Exercise aim: Without omitting anything, return the records precisely as given.
-*-*-
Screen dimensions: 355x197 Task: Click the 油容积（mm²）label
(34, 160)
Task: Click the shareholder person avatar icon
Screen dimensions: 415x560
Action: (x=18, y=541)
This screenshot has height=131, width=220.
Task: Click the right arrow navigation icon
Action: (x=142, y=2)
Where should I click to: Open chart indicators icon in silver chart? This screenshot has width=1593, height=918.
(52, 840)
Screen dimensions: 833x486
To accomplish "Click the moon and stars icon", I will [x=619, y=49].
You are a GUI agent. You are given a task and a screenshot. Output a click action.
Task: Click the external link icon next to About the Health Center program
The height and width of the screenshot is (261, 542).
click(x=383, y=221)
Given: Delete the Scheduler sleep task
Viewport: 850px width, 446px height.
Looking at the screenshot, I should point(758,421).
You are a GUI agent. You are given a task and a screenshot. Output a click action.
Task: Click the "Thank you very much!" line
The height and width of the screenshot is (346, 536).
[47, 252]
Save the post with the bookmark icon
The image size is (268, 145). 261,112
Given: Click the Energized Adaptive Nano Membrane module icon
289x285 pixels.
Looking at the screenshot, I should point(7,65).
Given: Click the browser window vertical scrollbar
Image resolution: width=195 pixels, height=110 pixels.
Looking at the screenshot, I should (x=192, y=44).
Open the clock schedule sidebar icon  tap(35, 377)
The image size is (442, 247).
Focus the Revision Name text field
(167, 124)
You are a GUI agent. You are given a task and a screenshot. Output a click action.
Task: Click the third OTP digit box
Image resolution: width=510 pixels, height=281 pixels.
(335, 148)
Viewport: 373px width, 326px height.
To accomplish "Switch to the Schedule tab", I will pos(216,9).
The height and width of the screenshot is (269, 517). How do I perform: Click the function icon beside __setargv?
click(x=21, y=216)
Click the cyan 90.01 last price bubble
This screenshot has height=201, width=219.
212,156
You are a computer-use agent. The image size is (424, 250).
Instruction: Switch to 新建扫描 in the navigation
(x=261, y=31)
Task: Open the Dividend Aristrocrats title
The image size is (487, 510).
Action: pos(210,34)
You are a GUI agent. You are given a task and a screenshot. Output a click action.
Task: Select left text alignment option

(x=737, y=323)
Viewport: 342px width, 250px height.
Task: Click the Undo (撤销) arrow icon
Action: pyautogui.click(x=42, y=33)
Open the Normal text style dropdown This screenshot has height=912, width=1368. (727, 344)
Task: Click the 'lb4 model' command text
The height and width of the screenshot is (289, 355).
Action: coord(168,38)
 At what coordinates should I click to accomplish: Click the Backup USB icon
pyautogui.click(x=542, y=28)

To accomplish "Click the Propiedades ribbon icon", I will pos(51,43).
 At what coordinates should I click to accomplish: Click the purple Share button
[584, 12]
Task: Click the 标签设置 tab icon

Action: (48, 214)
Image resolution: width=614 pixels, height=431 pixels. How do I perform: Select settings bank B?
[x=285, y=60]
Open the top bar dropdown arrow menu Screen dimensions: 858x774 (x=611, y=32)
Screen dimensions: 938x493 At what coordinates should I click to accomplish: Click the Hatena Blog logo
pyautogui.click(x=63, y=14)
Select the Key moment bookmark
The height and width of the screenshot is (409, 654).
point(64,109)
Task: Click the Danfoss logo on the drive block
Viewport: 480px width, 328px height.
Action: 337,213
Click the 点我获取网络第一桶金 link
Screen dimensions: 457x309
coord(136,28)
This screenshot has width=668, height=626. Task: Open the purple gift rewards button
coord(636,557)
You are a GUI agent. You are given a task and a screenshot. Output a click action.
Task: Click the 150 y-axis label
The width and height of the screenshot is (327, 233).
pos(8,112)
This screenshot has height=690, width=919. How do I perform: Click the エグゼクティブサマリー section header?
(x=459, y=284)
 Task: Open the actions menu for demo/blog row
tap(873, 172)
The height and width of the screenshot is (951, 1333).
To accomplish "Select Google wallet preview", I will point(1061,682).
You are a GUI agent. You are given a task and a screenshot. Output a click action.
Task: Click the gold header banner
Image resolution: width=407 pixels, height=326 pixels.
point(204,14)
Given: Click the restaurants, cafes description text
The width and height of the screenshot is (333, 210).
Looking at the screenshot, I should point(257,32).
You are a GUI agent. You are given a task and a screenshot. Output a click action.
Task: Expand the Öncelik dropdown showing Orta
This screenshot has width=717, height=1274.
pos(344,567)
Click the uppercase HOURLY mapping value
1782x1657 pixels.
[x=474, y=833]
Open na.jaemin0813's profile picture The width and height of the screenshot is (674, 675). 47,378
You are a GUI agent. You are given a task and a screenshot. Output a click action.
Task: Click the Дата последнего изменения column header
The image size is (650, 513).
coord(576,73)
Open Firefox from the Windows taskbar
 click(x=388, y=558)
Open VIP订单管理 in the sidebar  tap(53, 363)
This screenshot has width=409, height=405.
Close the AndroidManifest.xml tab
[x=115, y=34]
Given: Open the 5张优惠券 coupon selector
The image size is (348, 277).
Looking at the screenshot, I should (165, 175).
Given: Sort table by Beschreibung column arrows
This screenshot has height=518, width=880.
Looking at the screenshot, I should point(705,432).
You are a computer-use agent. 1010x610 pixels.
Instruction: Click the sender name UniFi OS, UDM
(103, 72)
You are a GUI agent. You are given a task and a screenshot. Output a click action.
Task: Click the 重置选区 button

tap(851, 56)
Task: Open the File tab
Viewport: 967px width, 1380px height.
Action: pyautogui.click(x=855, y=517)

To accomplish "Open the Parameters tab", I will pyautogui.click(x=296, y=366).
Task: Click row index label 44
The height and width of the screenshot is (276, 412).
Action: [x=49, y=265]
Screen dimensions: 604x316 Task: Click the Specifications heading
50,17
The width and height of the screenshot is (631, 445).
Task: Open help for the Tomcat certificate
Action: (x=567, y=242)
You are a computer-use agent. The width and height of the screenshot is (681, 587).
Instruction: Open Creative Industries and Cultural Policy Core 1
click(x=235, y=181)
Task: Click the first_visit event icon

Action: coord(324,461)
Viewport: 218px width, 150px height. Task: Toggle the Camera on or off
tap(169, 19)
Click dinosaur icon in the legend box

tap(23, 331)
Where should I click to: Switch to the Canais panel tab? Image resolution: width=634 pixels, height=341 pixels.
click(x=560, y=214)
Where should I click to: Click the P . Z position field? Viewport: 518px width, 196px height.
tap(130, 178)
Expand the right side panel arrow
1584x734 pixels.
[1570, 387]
-*-*-
Problem solution:
Screen dimensions: 355x197 Task: Click the 油容积（mm²）label
(34, 160)
Task: Click the shareholder person avatar icon
Screen dimensions: 415x560
Action: (x=18, y=541)
This screenshot has height=131, width=220.
Task: Click the right arrow navigation icon
Action: (x=142, y=2)
Where should I click to: Open chart indicators icon in silver chart? This screenshot has width=1593, height=918.
(52, 840)
Screen dimensions: 833x486
To accomplish "Click the moon and stars icon", I will [x=619, y=49].
You are a GUI agent. You are given a task and a screenshot. Output a click action.
Task: Click the external link icon next to About the Health Center program
The height and width of the screenshot is (261, 542).
click(x=383, y=221)
Given: Delete the Scheduler sleep task
Viewport: 850px width, 446px height.
Looking at the screenshot, I should point(758,421).
You are a GUI agent. You are given a task and a screenshot. Output a click action.
Task: Click the "Thank you very much!" line
The height and width of the screenshot is (346, 536).
[47, 252]
Save the post with the bookmark icon
The image size is (268, 145). 261,112
Given: Click the Energized Adaptive Nano Membrane module icon
289x285 pixels.
Looking at the screenshot, I should point(7,65).
Given: Click the browser window vertical scrollbar
Image resolution: width=195 pixels, height=110 pixels.
Looking at the screenshot, I should (x=192, y=44).
Open the clock schedule sidebar icon  tap(35, 377)
The image size is (442, 247).
Focus the Revision Name text field
(167, 124)
You are a GUI agent. You are given a task and a screenshot. Output a click action.
Task: Click the third OTP digit box
Image resolution: width=510 pixels, height=281 pixels.
(335, 148)
Viewport: 373px width, 326px height.
To accomplish "Switch to the Schedule tab", I will pos(216,9).
The height and width of the screenshot is (269, 517). How do I perform: Click the function icon beside __setargv?
click(x=21, y=216)
Click the cyan 90.01 last price bubble
This screenshot has height=201, width=219.
212,156
You are a computer-use agent. The image size is (424, 250).
Instruction: Switch to 新建扫描 in the navigation
(x=261, y=31)
Task: Open the Dividend Aristrocrats title
The image size is (487, 510).
Action: pos(210,34)
You are a GUI agent. You are given a task and a screenshot. Output a click action.
Task: Select left text alignment option

(x=737, y=323)
Viewport: 342px width, 250px height.
Task: Click the Undo (撤销) arrow icon
Action: pyautogui.click(x=42, y=33)
Open the Normal text style dropdown This screenshot has height=912, width=1368. (727, 344)
Task: Click the 'lb4 model' command text
The height and width of the screenshot is (289, 355).
Action: coord(168,38)
 At what coordinates should I click to accomplish: Click the Backup USB icon
pyautogui.click(x=542, y=28)

To accomplish "Click the Propiedades ribbon icon", I will pos(51,43).
 At what coordinates should I click to accomplish: Click the purple Share button
[584, 12]
Task: Click the 标签设置 tab icon

Action: (48, 214)
Image resolution: width=614 pixels, height=431 pixels. How do I perform: Select settings bank B?
[x=285, y=60]
Open the top bar dropdown arrow menu Screen dimensions: 858x774 (x=611, y=32)
Screen dimensions: 938x493 At what coordinates should I click to accomplish: Click the Hatena Blog logo
pyautogui.click(x=63, y=14)
Select the Key moment bookmark
The height and width of the screenshot is (409, 654).
point(64,109)
Task: Click the Danfoss logo on the drive block
Viewport: 480px width, 328px height.
Action: 337,213
Click the 点我获取网络第一桶金 link
Screen dimensions: 457x309
coord(136,28)
This screenshot has width=668, height=626. Task: Open the purple gift rewards button
coord(636,557)
You are a GUI agent. You are given a task and a screenshot. Output a click action.
Task: Click the 150 y-axis label
The width and height of the screenshot is (327, 233).
pos(8,112)
This screenshot has height=690, width=919. How do I perform: Click the エグゼクティブサマリー section header?
(x=459, y=284)
 Task: Open the actions menu for demo/blog row
tap(873, 172)
The height and width of the screenshot is (951, 1333).
To accomplish "Select Google wallet preview", I will point(1061,682).
You are a GUI agent. You are given a task and a screenshot. Output a click action.
Task: Click the gold header banner
Image resolution: width=407 pixels, height=326 pixels.
point(204,14)
Given: Click the restaurants, cafes description text
The width and height of the screenshot is (333, 210).
Looking at the screenshot, I should point(257,32).
You are a GUI agent. You are given a task and a screenshot. Output a click action.
Task: Expand the Öncelik dropdown showing Orta
This screenshot has width=717, height=1274.
pos(344,567)
Click the uppercase HOURLY mapping value
1782x1657 pixels.
[x=474, y=833]
Open na.jaemin0813's profile picture The width and height of the screenshot is (674, 675). 47,378
You are a GUI agent. You are given a task and a screenshot. Output a click action.
Task: Click the Дата последнего изменения column header
The image size is (650, 513).
coord(576,73)
Open Firefox from the Windows taskbar
 click(x=388, y=558)
Open VIP订单管理 in the sidebar  tap(53, 363)
This screenshot has width=409, height=405.
Close the AndroidManifest.xml tab
[x=115, y=34]
Given: Open the 5张优惠券 coupon selector
The image size is (348, 277).
Looking at the screenshot, I should (165, 175).
Given: Sort table by Beschreibung column arrows
This screenshot has height=518, width=880.
Looking at the screenshot, I should point(705,432).
You are a computer-use agent. 1010x610 pixels.
Instruction: Click the sender name UniFi OS, UDM
(103, 72)
You are a GUI agent. You are given a task and a screenshot. Output a click action.
Task: Click the 重置选区 button

tap(851, 56)
Task: Open the File tab
Viewport: 967px width, 1380px height.
Action: pyautogui.click(x=855, y=517)

To accomplish "Open the Parameters tab", I will pyautogui.click(x=296, y=366).
Task: Click row index label 44
The height and width of the screenshot is (276, 412).
Action: [x=49, y=265]
Screen dimensions: 604x316 Task: Click the Specifications heading
50,17
The width and height of the screenshot is (631, 445).
Task: Open help for the Tomcat certificate
Action: (x=567, y=242)
You are a computer-use agent. The width and height of the screenshot is (681, 587).
Instruction: Open Creative Industries and Cultural Policy Core 1
click(x=235, y=181)
Task: Click the first_visit event icon

Action: coord(324,461)
Viewport: 218px width, 150px height. Task: Toggle the Camera on or off
tap(169, 19)
Click dinosaur icon in the legend box

tap(23, 331)
Where should I click to: Switch to the Canais panel tab? Image resolution: width=634 pixels, height=341 pixels.
click(x=560, y=214)
Where should I click to: Click the P . Z position field? Viewport: 518px width, 196px height.
tap(130, 178)
Expand the right side panel arrow
1584x734 pixels.
[1570, 387]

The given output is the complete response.